Thursday, January 2, 2020

Resensi Buku Seorang Laki-Laki Yang Keluar Dari Rumah Puthut EA

"Laki-Laki dan Dendamnya Dengan Mantan Pacar Pada Buku Seorang Laki-Laki Yang Keluar Dari Rumah"


"Karena tidak selalu ada hubungan antara pernikahan dengan cinta. Cinta ya cinta. Menikah ya menikah. Hanya orang yang beruntung jika saling mencintai lalu menikah."




Saya dipertemukan dengan karyanya Mas Puthut dari bukunya yang berjudul Makelar Politik di tahun 2009, dan buku yang saya baca ini adalah buku kesekian kalinya yang saya baca. Saya memang belum membaca seluruh karyanya yang kurang lebih berjumlah tiga puluh dua buku itu, namun buku berjudul "Cinta Tak Pernah Tepat Waktu" dan "Seekor Bebek Yang Mati Dipinggir Kali" adalah karya favorit saya.
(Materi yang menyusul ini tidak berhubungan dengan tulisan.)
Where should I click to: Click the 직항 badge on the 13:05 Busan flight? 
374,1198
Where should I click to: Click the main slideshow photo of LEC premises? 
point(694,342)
Bicara resolusi 2020, khususnya perihal literasi. Saya ingin setiap buku yang selesai saya baca di tahun 2020 akan saya resensi dan bagikan lewat platform sosial media. Sebenarnya hal ini sudah pernah saya rutinkan dari tahun 2012, namun tidak bertahan lama. Hanya bertahan kurang lebih di tiga belas buku. Jika ada kesempatan dan uang, dalam sebulan saya bisa membeli sebelas buku, tapi kapan membacanya itu yang jadi pertanyaan. Oleh karena itu, saya harap resolusi 2020 dengan membaca dan meresensi menjadi cambuk agar saya lebih semangat dan tertib dalam meresensi.
Buku "Seorang Laki-laki Yang Keluar Dari Rumah" terbitan "Buku Mojok" pertama kali terbit pada tahun 2017, dan 1 Januari 2020 saya baru selesai membacanya. Buku yang saya foto terbitan ke dua, dan kemungkinan akan bertambah lagi seiring makin terkenalnya Mas Puthut, Situs Mojok dan saya akui sendiri, karya Mas Puthut selalu menghadirkan kelucuan tanpa mengurangi sisi kritisnya. Jadi wajar jika banyak kalangan yang selalu menunggu buku terbarunya Mas Puthut.
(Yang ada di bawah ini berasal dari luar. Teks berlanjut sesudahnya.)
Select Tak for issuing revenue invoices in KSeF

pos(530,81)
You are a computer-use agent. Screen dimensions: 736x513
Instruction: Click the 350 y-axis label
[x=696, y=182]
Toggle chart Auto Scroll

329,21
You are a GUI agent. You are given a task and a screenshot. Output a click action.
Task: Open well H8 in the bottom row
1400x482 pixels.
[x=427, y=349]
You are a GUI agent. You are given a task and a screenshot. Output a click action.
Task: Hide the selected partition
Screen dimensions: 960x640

Sedikit berbagi pengalaman. Biasanya saat hendak memutuskan membeli dan membaca buku, saya akan banyak mencari referensi tentang penulis atau buku yang akan saya beli lewat Mbah Gugel. Nah beda kasus jika saya membeli bukunya Mas Puthut, saya akan langsung menyambarnya di rak buku dan membawanya ke kasir. Hal ini saya lakukan khusus kepada penulis-penulis yang pengalaman saya membaca karayannya, tidak pernah membuat saya kecewa.
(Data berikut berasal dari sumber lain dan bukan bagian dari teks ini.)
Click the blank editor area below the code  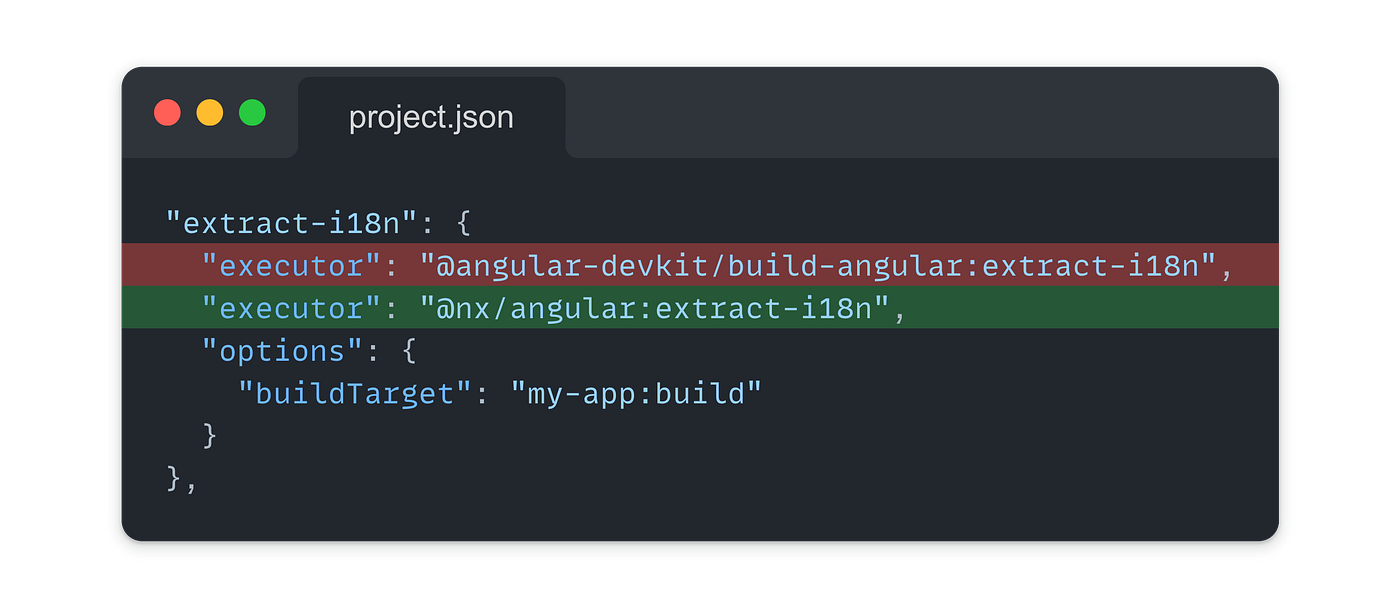700,515
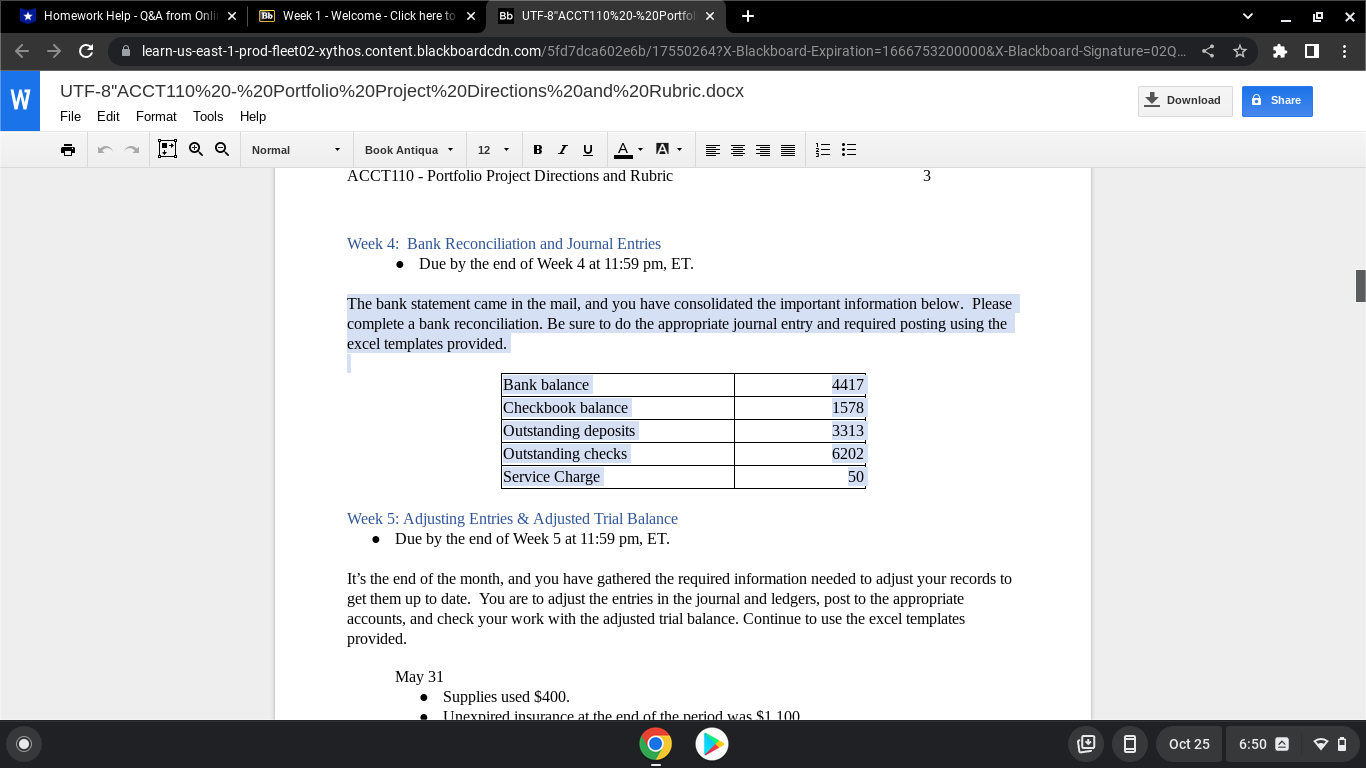Click the fit-to-page selection icon
The height and width of the screenshot is (768, 1366).
click(x=168, y=149)
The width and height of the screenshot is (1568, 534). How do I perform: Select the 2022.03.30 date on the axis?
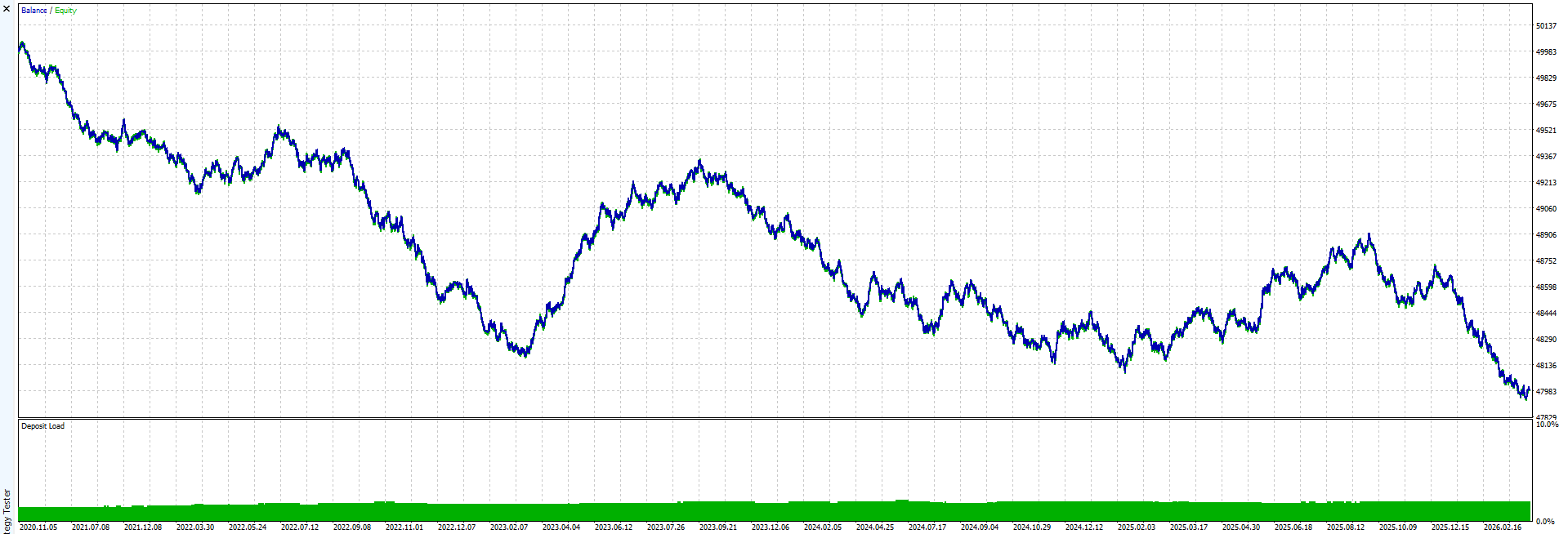194,527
Buntut dari tidak mencari referensi tentang buku "Seorang Laki-laki Yang Keluar Dari Rumah" ini, saya dibuat bingung karena plot ceritanya kok gak nyambung antara part satu ke dua, tiga dan seterusnya. Sempat saya "Mbatin" ke Mas Puthut kok menerbitkan karya sebusuk ini. Akhirnya saya putuskan mencari hasil resensi dari para blogger di Mbah Gugel. Ternyata, bukan buku "Seorang Laki-laki Yang Keluar Dari Rumah" memiliki plot cerita jelek. Melainkan saya yang salah dalam teknik membacanya. "Anda bisa membaca novel ini dari setiap bab bernomor ganjil sampai tuntas baru kemudian membaca bab genap; atau membaca novel ini sebagaimana lazimnya, dari awal sampai akhir; atau tidak membacanya sama sekali, dan itulah orang-orang yang merugi”, itulah kutipan yang saya dapat dari para blogger dan dari situs mojok sendiri.

Langkah pertama yang saya lakukan adalah menekuk kertas pada bab ganjil. Begitu selesai, saya baru ngeh dan paham dengan plot ceritanya. Memang luar biasa keren, jarang-jarang saya mendengar ada buku dengan teknik membaca semacam ini.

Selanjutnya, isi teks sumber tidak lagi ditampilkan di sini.